TASK OBJECTIVE → Retype every entry exactly, down to the last character.
····················
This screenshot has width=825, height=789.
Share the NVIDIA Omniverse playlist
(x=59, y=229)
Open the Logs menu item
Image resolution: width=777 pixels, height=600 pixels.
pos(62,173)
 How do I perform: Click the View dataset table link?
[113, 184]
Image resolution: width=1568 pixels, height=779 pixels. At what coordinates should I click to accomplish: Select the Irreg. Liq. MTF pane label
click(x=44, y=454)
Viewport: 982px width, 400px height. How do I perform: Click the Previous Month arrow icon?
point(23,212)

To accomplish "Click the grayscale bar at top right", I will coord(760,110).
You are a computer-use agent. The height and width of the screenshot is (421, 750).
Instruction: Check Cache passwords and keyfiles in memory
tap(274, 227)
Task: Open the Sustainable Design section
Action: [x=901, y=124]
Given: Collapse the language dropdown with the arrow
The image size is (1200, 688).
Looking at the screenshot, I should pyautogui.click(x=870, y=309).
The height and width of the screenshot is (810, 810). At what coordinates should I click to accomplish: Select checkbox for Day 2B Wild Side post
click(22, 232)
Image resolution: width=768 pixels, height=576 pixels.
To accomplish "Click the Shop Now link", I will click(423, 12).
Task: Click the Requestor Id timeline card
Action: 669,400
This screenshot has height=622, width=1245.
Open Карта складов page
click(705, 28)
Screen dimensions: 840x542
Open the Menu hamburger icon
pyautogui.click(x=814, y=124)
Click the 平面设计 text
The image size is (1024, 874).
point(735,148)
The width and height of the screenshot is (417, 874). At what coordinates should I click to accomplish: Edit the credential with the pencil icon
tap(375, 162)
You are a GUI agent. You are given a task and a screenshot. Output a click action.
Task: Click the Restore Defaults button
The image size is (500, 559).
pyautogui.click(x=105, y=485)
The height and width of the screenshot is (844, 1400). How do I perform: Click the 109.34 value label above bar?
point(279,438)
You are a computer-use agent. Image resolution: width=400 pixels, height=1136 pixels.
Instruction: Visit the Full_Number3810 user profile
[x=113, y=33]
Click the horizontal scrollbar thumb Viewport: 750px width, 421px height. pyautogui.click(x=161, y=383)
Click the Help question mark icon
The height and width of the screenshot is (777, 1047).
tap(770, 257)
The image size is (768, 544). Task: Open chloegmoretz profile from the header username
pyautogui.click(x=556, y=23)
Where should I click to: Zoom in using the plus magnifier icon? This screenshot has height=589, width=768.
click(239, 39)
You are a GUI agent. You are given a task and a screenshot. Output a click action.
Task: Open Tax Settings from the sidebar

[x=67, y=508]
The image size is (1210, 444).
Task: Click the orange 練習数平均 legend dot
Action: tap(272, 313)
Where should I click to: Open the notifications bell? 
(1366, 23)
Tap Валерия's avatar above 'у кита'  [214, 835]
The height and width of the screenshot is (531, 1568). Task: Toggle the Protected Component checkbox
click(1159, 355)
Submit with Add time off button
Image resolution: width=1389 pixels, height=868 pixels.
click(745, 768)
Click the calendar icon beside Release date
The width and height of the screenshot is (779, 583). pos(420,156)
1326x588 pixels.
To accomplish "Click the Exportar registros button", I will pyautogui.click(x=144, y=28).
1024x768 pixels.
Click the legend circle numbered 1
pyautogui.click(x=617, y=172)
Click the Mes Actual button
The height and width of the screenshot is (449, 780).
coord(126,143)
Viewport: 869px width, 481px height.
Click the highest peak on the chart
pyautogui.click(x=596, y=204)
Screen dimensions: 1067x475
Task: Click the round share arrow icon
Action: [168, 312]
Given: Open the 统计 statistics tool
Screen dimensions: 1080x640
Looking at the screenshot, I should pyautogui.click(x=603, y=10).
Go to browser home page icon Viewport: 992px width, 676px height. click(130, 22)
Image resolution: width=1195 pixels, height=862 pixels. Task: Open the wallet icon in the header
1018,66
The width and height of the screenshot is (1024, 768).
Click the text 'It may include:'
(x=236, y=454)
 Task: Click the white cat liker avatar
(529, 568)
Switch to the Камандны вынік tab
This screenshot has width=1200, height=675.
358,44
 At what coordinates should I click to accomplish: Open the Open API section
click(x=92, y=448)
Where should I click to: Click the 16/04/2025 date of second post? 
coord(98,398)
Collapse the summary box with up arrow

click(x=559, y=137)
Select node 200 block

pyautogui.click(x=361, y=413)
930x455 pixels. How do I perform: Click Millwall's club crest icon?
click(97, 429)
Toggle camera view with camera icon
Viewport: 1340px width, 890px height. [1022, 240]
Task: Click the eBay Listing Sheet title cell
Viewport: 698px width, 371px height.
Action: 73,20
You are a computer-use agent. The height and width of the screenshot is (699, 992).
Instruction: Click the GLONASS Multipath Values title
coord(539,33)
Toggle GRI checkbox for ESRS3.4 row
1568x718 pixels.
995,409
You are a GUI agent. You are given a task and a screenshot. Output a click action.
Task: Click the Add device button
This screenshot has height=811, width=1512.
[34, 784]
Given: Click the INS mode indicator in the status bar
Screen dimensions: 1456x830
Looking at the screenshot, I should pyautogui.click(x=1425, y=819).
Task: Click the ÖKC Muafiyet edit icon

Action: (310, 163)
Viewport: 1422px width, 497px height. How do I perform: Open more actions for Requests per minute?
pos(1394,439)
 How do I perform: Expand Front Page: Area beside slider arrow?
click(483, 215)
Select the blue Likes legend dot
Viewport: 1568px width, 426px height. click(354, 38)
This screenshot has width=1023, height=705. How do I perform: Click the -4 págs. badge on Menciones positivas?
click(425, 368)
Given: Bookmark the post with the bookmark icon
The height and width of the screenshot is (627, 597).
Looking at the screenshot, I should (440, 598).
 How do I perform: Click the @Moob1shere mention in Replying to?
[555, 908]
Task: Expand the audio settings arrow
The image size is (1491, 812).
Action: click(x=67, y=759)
····················
ANSWER SECTION →
This screenshot has width=825, height=789.
Share the NVIDIA Omniverse playlist
(x=59, y=229)
Open the Logs menu item
Image resolution: width=777 pixels, height=600 pixels.
pos(62,173)
 How do I perform: Click the View dataset table link?
[113, 184]
Image resolution: width=1568 pixels, height=779 pixels. At what coordinates should I click to accomplish: Select the Irreg. Liq. MTF pane label
click(x=44, y=454)
Viewport: 982px width, 400px height. How do I perform: Click the Previous Month arrow icon?
point(23,212)

To accomplish "Click the grayscale bar at top right", I will coord(760,110).
You are a computer-use agent. The height and width of the screenshot is (421, 750).
Instruction: Check Cache passwords and keyfiles in memory
tap(274, 227)
Task: Open the Sustainable Design section
Action: [x=901, y=124]
Given: Collapse the language dropdown with the arrow
The image size is (1200, 688).
Looking at the screenshot, I should pyautogui.click(x=870, y=309).
The height and width of the screenshot is (810, 810). At what coordinates should I click to accomplish: Select checkbox for Day 2B Wild Side post
click(22, 232)
Image resolution: width=768 pixels, height=576 pixels.
To accomplish "Click the Shop Now link", I will click(423, 12).
Task: Click the Requestor Id timeline card
Action: 669,400
This screenshot has height=622, width=1245.
Open Карта складов page
click(705, 28)
Screen dimensions: 840x542
Open the Menu hamburger icon
pyautogui.click(x=814, y=124)
Click the 平面设计 text
The image size is (1024, 874).
point(735,148)
The width and height of the screenshot is (417, 874). At what coordinates should I click to accomplish: Edit the credential with the pencil icon
tap(375, 162)
You are a GUI agent. You are given a task and a screenshot. Output a click action.
Task: Click the Restore Defaults button
The image size is (500, 559).
pyautogui.click(x=105, y=485)
The height and width of the screenshot is (844, 1400). How do I perform: Click the 109.34 value label above bar?
point(279,438)
You are a computer-use agent. Image resolution: width=400 pixels, height=1136 pixels.
Instruction: Visit the Full_Number3810 user profile
[x=113, y=33]
Click the horizontal scrollbar thumb Viewport: 750px width, 421px height. pyautogui.click(x=161, y=383)
Click the Help question mark icon
The height and width of the screenshot is (777, 1047).
tap(770, 257)
The image size is (768, 544). Task: Open chloegmoretz profile from the header username
pyautogui.click(x=556, y=23)
Where should I click to: Zoom in using the plus magnifier icon? This screenshot has height=589, width=768.
click(239, 39)
You are a GUI agent. You are given a task and a screenshot. Output a click action.
Task: Open Tax Settings from the sidebar

[x=67, y=508]
The image size is (1210, 444).
Task: Click the orange 練習数平均 legend dot
Action: tap(272, 313)
Where should I click to: Open the notifications bell? 
(1366, 23)
Tap Валерия's avatar above 'у кита'  [214, 835]
The height and width of the screenshot is (531, 1568). Task: Toggle the Protected Component checkbox
click(1159, 355)
Submit with Add time off button
Image resolution: width=1389 pixels, height=868 pixels.
click(745, 768)
Click the calendar icon beside Release date
The width and height of the screenshot is (779, 583). pos(420,156)
1326x588 pixels.
To accomplish "Click the Exportar registros button", I will pyautogui.click(x=144, y=28).
1024x768 pixels.
Click the legend circle numbered 1
pyautogui.click(x=617, y=172)
Click the Mes Actual button
The height and width of the screenshot is (449, 780).
coord(126,143)
Viewport: 869px width, 481px height.
Click the highest peak on the chart
pyautogui.click(x=596, y=204)
Screen dimensions: 1067x475
Task: Click the round share arrow icon
Action: [168, 312]
Given: Open the 统计 statistics tool
Screen dimensions: 1080x640
Looking at the screenshot, I should pyautogui.click(x=603, y=10).
Go to browser home page icon Viewport: 992px width, 676px height. click(130, 22)
Image resolution: width=1195 pixels, height=862 pixels. Task: Open the wallet icon in the header
1018,66
The width and height of the screenshot is (1024, 768).
Click the text 'It may include:'
(x=236, y=454)
 Task: Click the white cat liker avatar
(529, 568)
Switch to the Камандны вынік tab
This screenshot has width=1200, height=675.
358,44
 At what coordinates should I click to accomplish: Open the Open API section
click(x=92, y=448)
Where should I click to: Click the 16/04/2025 date of second post? 
coord(98,398)
Collapse the summary box with up arrow

click(x=559, y=137)
Select node 200 block

pyautogui.click(x=361, y=413)
930x455 pixels. How do I perform: Click Millwall's club crest icon?
click(97, 429)
Toggle camera view with camera icon
Viewport: 1340px width, 890px height. [1022, 240]
Task: Click the eBay Listing Sheet title cell
Viewport: 698px width, 371px height.
Action: 73,20
You are a computer-use agent. The height and width of the screenshot is (699, 992).
Instruction: Click the GLONASS Multipath Values title
coord(539,33)
Toggle GRI checkbox for ESRS3.4 row
1568x718 pixels.
995,409
You are a GUI agent. You are given a task and a screenshot. Output a click action.
Task: Click the Add device button
This screenshot has height=811, width=1512.
[34, 784]
Given: Click the INS mode indicator in the status bar
Screen dimensions: 1456x830
Looking at the screenshot, I should pyautogui.click(x=1425, y=819).
Task: Click the ÖKC Muafiyet edit icon

Action: (310, 163)
Viewport: 1422px width, 497px height. How do I perform: Open more actions for Requests per minute?
pos(1394,439)
 How do I perform: Expand Front Page: Area beside slider arrow?
click(483, 215)
Select the blue Likes legend dot
Viewport: 1568px width, 426px height. click(354, 38)
This screenshot has width=1023, height=705. How do I perform: Click the -4 págs. badge on Menciones positivas?
click(425, 368)
Given: Bookmark the post with the bookmark icon
The height and width of the screenshot is (627, 597).
Looking at the screenshot, I should (440, 598).
 How do I perform: Click the @Moob1shere mention in Replying to?
[555, 908]
Task: Expand the audio settings arrow
The image size is (1491, 812).
Action: click(x=67, y=759)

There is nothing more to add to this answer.